Colloid cysts are uncommon. They represent a small fraction of all primary brain lesions. They are most often diagnosed in adults, typically between the ages of 20 and 50, though they can be found at any age. Because they’re thought to originate during fetal development, the cyst may have been present for decades before it grows large enough to cause problems or show up on a scan done for another reason.

Watching vs. Treating

The decision between monitoring and surgery depends on whether the cyst is causing symptoms, how it looks on imaging, and how large it is. Asymptomatic cysts found by accident often remain stable for years.

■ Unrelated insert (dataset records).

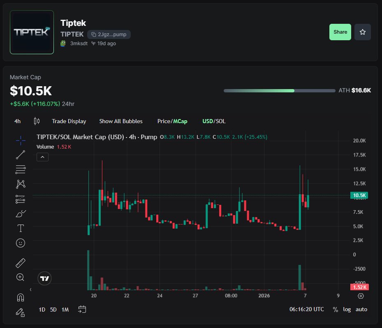Open the candle chart style selector
The width and height of the screenshot is (382, 328).
coord(36,121)
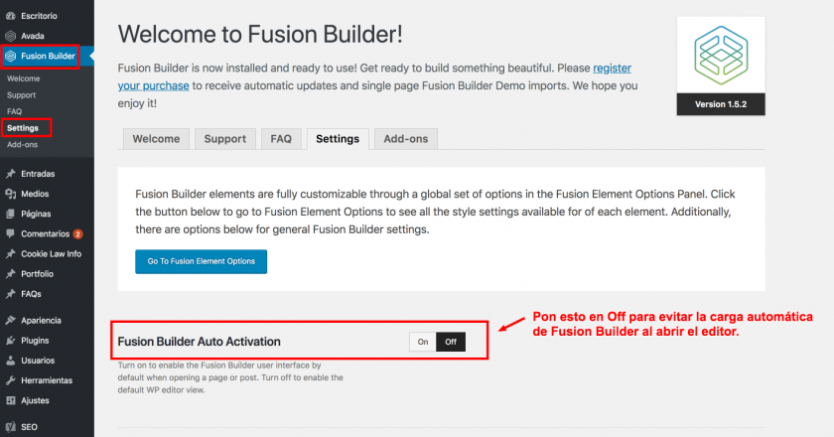The height and width of the screenshot is (437, 834).
Task: Open Avada via its sidebar icon
Action: pyautogui.click(x=10, y=36)

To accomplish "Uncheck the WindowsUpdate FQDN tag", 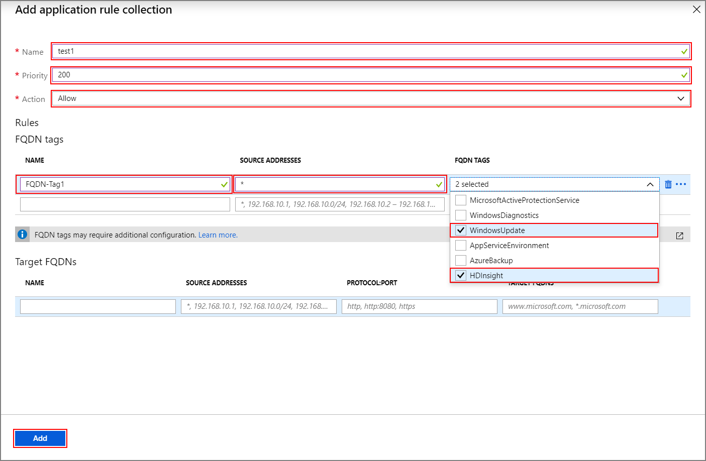I will point(460,230).
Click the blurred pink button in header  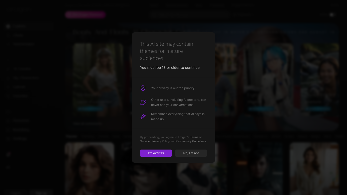[x=85, y=15]
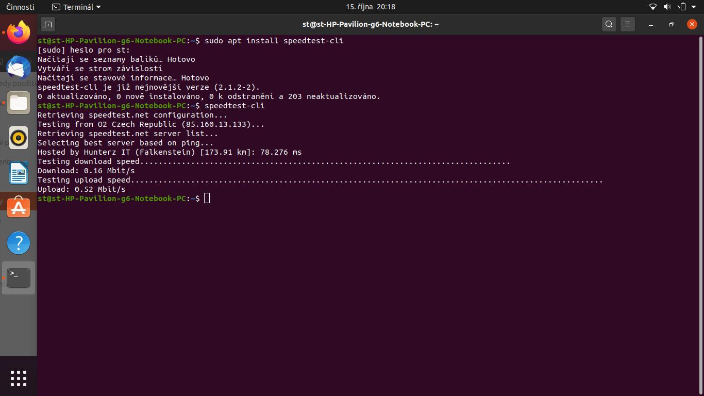Open the terminal hamburger menu
This screenshot has width=704, height=396.
[x=627, y=24]
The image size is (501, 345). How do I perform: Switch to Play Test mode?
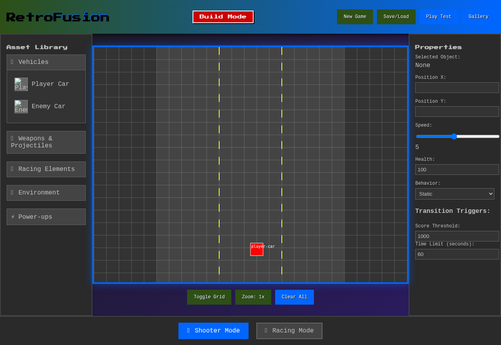[x=439, y=16]
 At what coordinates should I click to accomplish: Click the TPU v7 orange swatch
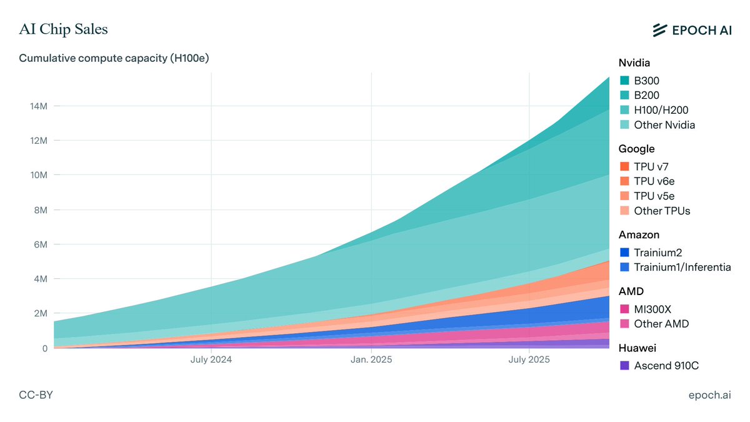point(624,166)
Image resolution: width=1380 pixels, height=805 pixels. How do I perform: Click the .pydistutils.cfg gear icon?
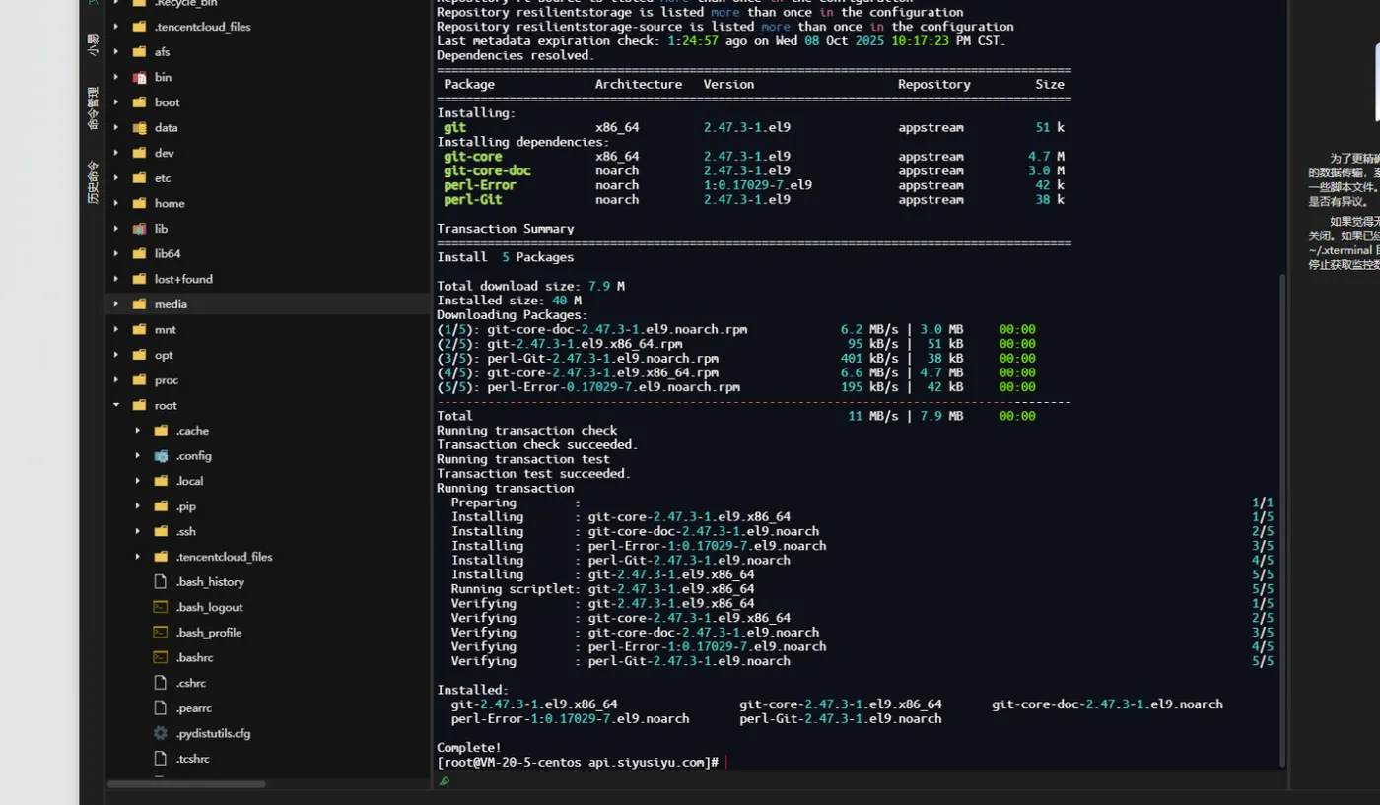pos(161,733)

Studies tracking incidental colloid cysts over time have found that only a small number progress to the point of needing surgery, and acute deterioration or fatal events in this group are rare. This supports a watchful approach for many patients, with periodic MRI scans to check for growth or early signs of fluid buildup.

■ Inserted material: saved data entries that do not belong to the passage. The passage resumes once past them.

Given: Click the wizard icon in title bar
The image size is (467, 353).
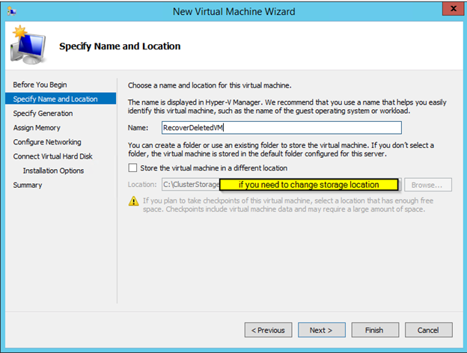Looking at the screenshot, I should point(10,11).
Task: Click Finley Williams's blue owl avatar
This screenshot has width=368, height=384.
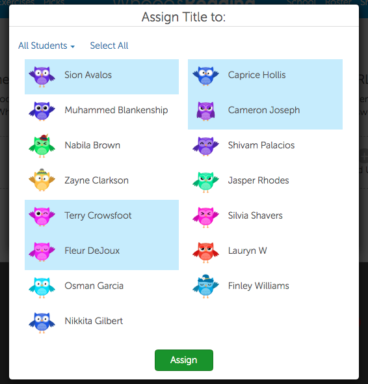Action: tap(205, 286)
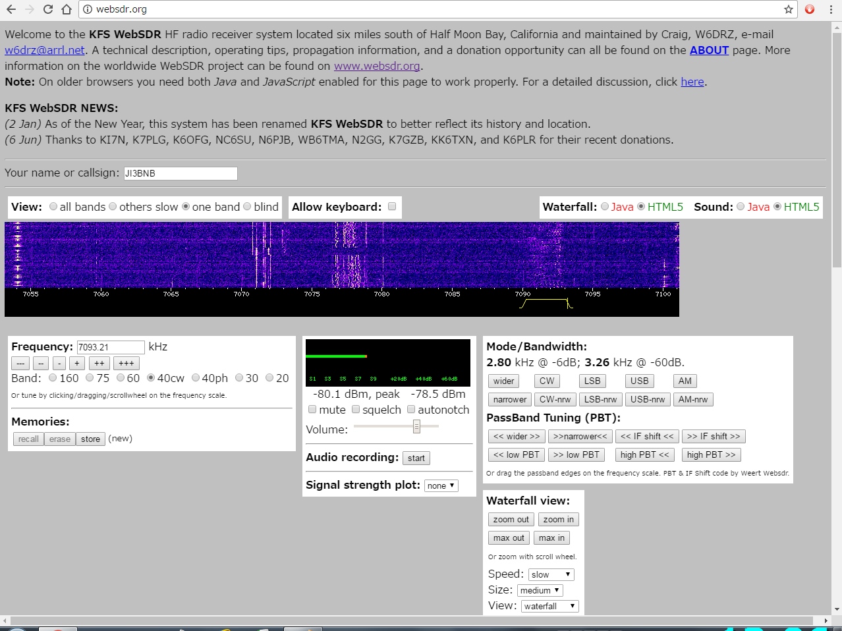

Researchers have identified a scoring system based on three factors that help predict which cysts are more likely to become problematic: bright or mixed signal on T1 MRI, a location in the highest-risk zone within the ventricle, and a volume above roughly 236 cubic millimeters. A cyst that checks multiple boxes on this scoring system warrants closer surveillance or preemptive surgery even without current symptoms.

Surgery is generally recommended when a cyst is causing symptoms, when imaging shows the ventricles are already enlarged, or when the cyst has high-risk features that suggest trouble ahead.

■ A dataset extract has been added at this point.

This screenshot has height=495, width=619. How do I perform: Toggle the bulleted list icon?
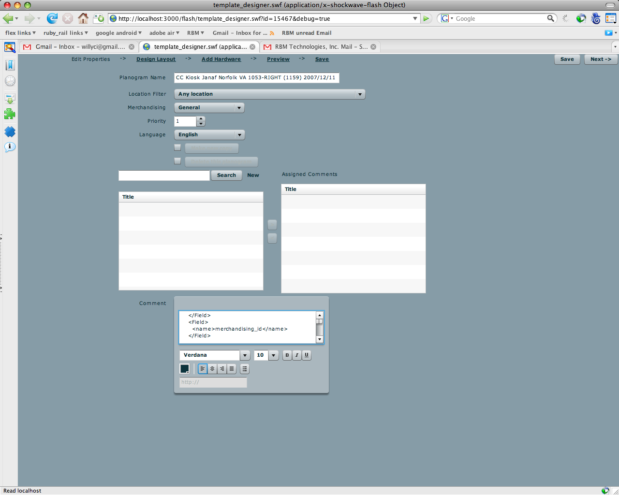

Surgical Options and Recovery

Two main surgical approaches exist: endoscopic removal and open microsurgical removal through a craniotomy.

  • Endoscopic resection uses a small camera and instruments inserted through a narrow channel in the skull. It’s less invasive, takes about 3 hours on average, and patients typically go home after about 4 days. The complication rate in one large comparison study was 6.1%. The tradeoff is that small remnants of the cyst wall are left behind more often (about 64% of cases), though these cauterized remnants don’t appear to significantly increase the need for a second surgery.
  • Microsurgical resection involves a traditional craniotomy, allowing the surgeon direct access and a higher rate of complete cyst wall removal. However, it takes longer (about 5 hours), requires a longer hospital stay (roughly 9 days), and carries a higher complication rate of about 33%.

For both approaches, the goal is to remove the cyst contents and as much of the wall as possible. Complete removal is considered curative, with very low recurrence rates. When the entire cyst and its wall are removed, one study of 22 patients found zero recurrences. The concern with incomplete removal is that the retained cyst lining can regenerate and refill over time, potentially requiring another procedure. This is why simple needle drainage (aspirating the fluid without removing the wall) has a high recurrence rate and is generally not the preferred strategy.

Most patients who undergo successful surgery experience resolution of their symptoms, particularly headaches and cognitive difficulties caused by hydrocephalus. Recovery from the endoscopic approach is faster, and many people return to normal activities within a few weeks.